_WHAT IS ASKED_. Please rewrite all of the material below as a JSON list of strings, with one string for each line and blank lines left out.
— Start of RECORDS FOR THIS TASK —
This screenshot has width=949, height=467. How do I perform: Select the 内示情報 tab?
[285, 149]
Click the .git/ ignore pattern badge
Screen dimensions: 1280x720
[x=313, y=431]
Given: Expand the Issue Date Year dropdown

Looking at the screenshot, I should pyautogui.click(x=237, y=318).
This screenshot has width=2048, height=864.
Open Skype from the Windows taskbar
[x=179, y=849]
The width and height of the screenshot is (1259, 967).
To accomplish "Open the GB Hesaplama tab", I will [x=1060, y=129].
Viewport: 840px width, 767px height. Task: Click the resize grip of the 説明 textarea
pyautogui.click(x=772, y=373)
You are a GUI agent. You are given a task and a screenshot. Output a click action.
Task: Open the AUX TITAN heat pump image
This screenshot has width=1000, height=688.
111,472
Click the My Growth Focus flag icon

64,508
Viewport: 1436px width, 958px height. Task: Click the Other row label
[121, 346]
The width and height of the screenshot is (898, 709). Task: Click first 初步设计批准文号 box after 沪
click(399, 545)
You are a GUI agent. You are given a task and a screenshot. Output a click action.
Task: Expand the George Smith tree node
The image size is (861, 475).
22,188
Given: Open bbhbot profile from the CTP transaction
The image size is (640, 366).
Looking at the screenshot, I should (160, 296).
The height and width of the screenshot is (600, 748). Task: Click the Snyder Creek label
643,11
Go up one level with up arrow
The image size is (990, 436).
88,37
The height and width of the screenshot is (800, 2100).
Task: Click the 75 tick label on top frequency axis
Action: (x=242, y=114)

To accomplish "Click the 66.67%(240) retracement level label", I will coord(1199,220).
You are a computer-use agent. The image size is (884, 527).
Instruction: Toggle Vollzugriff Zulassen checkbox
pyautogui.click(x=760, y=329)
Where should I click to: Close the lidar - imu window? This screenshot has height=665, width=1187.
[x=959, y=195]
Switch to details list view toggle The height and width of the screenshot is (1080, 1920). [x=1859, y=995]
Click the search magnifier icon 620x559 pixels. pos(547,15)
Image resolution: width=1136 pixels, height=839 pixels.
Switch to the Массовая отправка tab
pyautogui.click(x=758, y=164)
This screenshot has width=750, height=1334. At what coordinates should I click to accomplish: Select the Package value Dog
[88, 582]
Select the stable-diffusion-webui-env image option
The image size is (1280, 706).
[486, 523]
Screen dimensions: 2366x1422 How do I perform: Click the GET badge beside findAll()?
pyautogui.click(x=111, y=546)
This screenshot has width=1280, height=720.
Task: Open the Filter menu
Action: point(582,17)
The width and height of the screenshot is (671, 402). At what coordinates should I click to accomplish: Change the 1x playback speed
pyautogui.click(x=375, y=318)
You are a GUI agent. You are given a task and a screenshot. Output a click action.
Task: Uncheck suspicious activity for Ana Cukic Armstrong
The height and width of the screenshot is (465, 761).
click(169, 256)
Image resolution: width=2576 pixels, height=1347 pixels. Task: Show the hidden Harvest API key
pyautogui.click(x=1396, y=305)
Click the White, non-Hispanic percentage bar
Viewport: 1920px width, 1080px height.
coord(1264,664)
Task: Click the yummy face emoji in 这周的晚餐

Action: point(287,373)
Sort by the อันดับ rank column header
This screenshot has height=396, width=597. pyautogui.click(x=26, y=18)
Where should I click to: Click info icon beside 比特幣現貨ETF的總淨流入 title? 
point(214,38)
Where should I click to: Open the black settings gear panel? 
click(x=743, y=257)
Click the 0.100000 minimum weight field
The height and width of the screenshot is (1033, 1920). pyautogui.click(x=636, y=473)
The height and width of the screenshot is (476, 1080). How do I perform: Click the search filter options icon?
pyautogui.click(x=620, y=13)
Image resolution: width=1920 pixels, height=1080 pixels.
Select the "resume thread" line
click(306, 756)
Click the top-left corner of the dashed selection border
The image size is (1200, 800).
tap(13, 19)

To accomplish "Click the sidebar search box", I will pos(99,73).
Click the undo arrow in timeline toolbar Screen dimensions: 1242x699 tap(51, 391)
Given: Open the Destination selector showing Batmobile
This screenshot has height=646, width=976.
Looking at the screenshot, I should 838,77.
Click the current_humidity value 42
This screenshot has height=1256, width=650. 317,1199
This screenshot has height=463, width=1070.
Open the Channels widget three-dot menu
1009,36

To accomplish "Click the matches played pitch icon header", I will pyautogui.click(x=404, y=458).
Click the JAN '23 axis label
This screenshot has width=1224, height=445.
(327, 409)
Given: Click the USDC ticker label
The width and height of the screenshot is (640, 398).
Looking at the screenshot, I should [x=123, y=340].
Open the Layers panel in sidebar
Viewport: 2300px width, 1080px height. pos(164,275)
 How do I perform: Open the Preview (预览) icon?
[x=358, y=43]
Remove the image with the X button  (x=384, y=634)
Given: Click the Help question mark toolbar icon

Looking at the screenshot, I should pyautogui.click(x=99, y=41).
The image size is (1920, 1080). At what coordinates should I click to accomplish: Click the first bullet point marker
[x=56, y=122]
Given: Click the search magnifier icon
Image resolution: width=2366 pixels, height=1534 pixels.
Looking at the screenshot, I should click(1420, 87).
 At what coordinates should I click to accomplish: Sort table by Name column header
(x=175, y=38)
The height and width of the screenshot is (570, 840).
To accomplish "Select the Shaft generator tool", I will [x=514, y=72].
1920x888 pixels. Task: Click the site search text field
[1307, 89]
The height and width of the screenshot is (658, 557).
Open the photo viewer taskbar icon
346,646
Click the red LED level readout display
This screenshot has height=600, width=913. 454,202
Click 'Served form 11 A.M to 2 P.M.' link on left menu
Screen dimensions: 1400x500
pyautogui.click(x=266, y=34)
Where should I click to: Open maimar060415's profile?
— End of RECORDS FOR THIS TASK —
_OUTPUT OF THE EXERCISE_.
[
  "This screenshot has width=949, height=467. How do I perform: Select the 内示情報 tab?",
  "[285, 149]",
  "Click the .git/ ignore pattern badge",
  "Screen dimensions: 1280x720",
  "[x=313, y=431]",
  "Given: Expand the Issue Date Year dropdown",
  "Looking at the screenshot, I should pyautogui.click(x=237, y=318).",
  "This screenshot has width=2048, height=864.",
  "Open Skype from the Windows taskbar",
  "[x=179, y=849]",
  "The width and height of the screenshot is (1259, 967).",
  "To accomplish \"Open the GB Hesaplama tab\", I will [x=1060, y=129].",
  "Viewport: 840px width, 767px height. Task: Click the resize grip of the 説明 textarea",
  "pyautogui.click(x=772, y=373)",
  "You are a GUI agent. You are given a task and a screenshot. Output a click action.",
  "Task: Open the AUX TITAN heat pump image",
  "This screenshot has width=1000, height=688.",
  "111,472",
  "Click the My Growth Focus flag icon",
  "64,508",
  "Viewport: 1436px width, 958px height. Task: Click the Other row label",
  "[121, 346]",
  "The width and height of the screenshot is (898, 709). Task: Click first 初步设计批准文号 box after 沪",
  "click(399, 545)",
  "You are a GUI agent. You are given a task and a screenshot. Output a click action.",
  "Task: Expand the George Smith tree node",
  "The image size is (861, 475).",
  "22,188",
  "Given: Open bbhbot profile from the CTP transaction",
  "The image size is (640, 366).",
  "Looking at the screenshot, I should (160, 296).",
  "The height and width of the screenshot is (600, 748). Task: Click the Snyder Creek label",
  "643,11",
  "Go up one level with up arrow",
  "The image size is (990, 436).",
  "88,37",
  "The height and width of the screenshot is (800, 2100).",
  "Task: Click the 75 tick label on top frequency axis",
  "Action: (x=242, y=114)",
  "To accomplish \"Click the 66.67%(240) retracement level label\", I will coord(1199,220).",
  "You are a computer-use agent. The image size is (884, 527).",
  "Instruction: Toggle Vollzugriff Zulassen checkbox",
  "pyautogui.click(x=760, y=329)",
  "Where should I click to: Close the lidar - imu window? This screenshot has height=665, width=1187.",
  "[x=959, y=195]",
  "Switch to details list view toggle The height and width of the screenshot is (1080, 1920). [x=1859, y=995]",
  "Click the search magnifier icon 620x559 pixels. pos(547,15)",
  "Image resolution: width=1136 pixels, height=839 pixels.",
  "Switch to the Массовая отправка tab",
  "pyautogui.click(x=758, y=164)",
  "This screenshot has width=750, height=1334. At what coordinates should I click to accomplish: Select the Package value Dog",
  "[88, 582]",
  "Select the stable-diffusion-webui-env image option",
  "The image size is (1280, 706).",
  "[486, 523]",
  "Screen dimensions: 2366x1422 How do I perform: Click the GET badge beside findAll()?",
  "pyautogui.click(x=111, y=546)",
  "This screenshot has width=1280, height=720.",
  "Task: Open the Filter menu",
  "Action: point(582,17)",
  "The width and height of the screenshot is (671, 402). At what coordinates should I click to accomplish: Change the 1x playback speed",
  "pyautogui.click(x=375, y=318)",
  "You are a GUI agent. You are given a task and a screenshot. Output a click action.",
  "Task: Uncheck suspicious activity for Ana Cukic Armstrong",
  "The height and width of the screenshot is (465, 761).",
  "click(169, 256)",
  "Image resolution: width=2576 pixels, height=1347 pixels. Task: Show the hidden Harvest API key",
  "pyautogui.click(x=1396, y=305)",
  "Click the White, non-Hispanic percentage bar",
  "Viewport: 1920px width, 1080px height.",
  "coord(1264,664)",
  "Task: Click the yummy face emoji in 这周的晚餐",
  "Action: point(287,373)",
  "Sort by the อันดับ rank column header",
  "This screenshot has height=396, width=597. pyautogui.click(x=26, y=18)",
  "Where should I click to: Click info icon beside 比特幣現貨ETF的總淨流入 title? ",
  "point(214,38)",
  "Where should I click to: Open the black settings gear panel? ",
  "click(x=743, y=257)",
  "Click the 0.100000 minimum weight field",
  "The height and width of the screenshot is (1033, 1920). pyautogui.click(x=636, y=473)",
  "The height and width of the screenshot is (476, 1080). How do I perform: Click the search filter options icon?",
  "pyautogui.click(x=620, y=13)",
  "Image resolution: width=1920 pixels, height=1080 pixels.",
  "Select the \"resume thread\" line",
  "click(306, 756)",
  "Click the top-left corner of the dashed selection border",
  "The image size is (1200, 800).",
  "tap(13, 19)",
  "To accomplish \"Click the sidebar search box\", I will pos(99,73).",
  "Click the undo arrow in timeline toolbar Screen dimensions: 1242x699 tap(51, 391)",
  "Given: Open the Destination selector showing Batmobile",
  "This screenshot has height=646, width=976.",
  "Looking at the screenshot, I should 838,77.",
  "Click the current_humidity value 42",
  "This screenshot has height=1256, width=650. 317,1199",
  "This screenshot has height=463, width=1070.",
  "Open the Channels widget three-dot menu",
  "1009,36",
  "To accomplish \"Click the matches played pitch icon header\", I will pyautogui.click(x=404, y=458).",
  "Click the JAN '23 axis label",
  "This screenshot has width=1224, height=445.",
  "(327, 409)",
  "Given: Click the USDC ticker label",
  "The width and height of the screenshot is (640, 398).",
  "Looking at the screenshot, I should [x=123, y=340].",
  "Open the Layers panel in sidebar",
  "Viewport: 2300px width, 1080px height. pos(164,275)",
  " How do I perform: Open the Preview (预览) icon?",
  "[x=358, y=43]",
  "Remove the image with the X button  (x=384, y=634)",
  "Given: Click the Help question mark toolbar icon",
  "Looking at the screenshot, I should pyautogui.click(x=99, y=41).",
  "The image size is (1920, 1080). At what coordinates should I click to accomplish: Click the first bullet point marker",
  "[x=56, y=122]",
  "Given: Click the search magnifier icon",
  "Image resolution: width=2366 pixels, height=1534 pixels.",
  "Looking at the screenshot, I should click(1420, 87).",
  " At what coordinates should I click to accomplish: Sort table by Name column header",
  "(x=175, y=38)",
  "The height and width of the screenshot is (570, 840).",
  "To accomplish \"Select the Shaft generator tool\", I will [x=514, y=72].",
  "1920x888 pixels. Task: Click the site search text field",
  "[1307, 89]",
  "The height and width of the screenshot is (658, 557).",
  "Open the photo viewer taskbar icon",
  "346,646",
  "Click the red LED level readout display",
  "This screenshot has height=600, width=913. 454,202",
  "Click 'Served form 11 A.M to 2 P.M.' link on left menu",
  "Screen dimensions: 1400x500",
  "pyautogui.click(x=266, y=34)",
  "Where should I click to: Open maimar060415's profile?"
]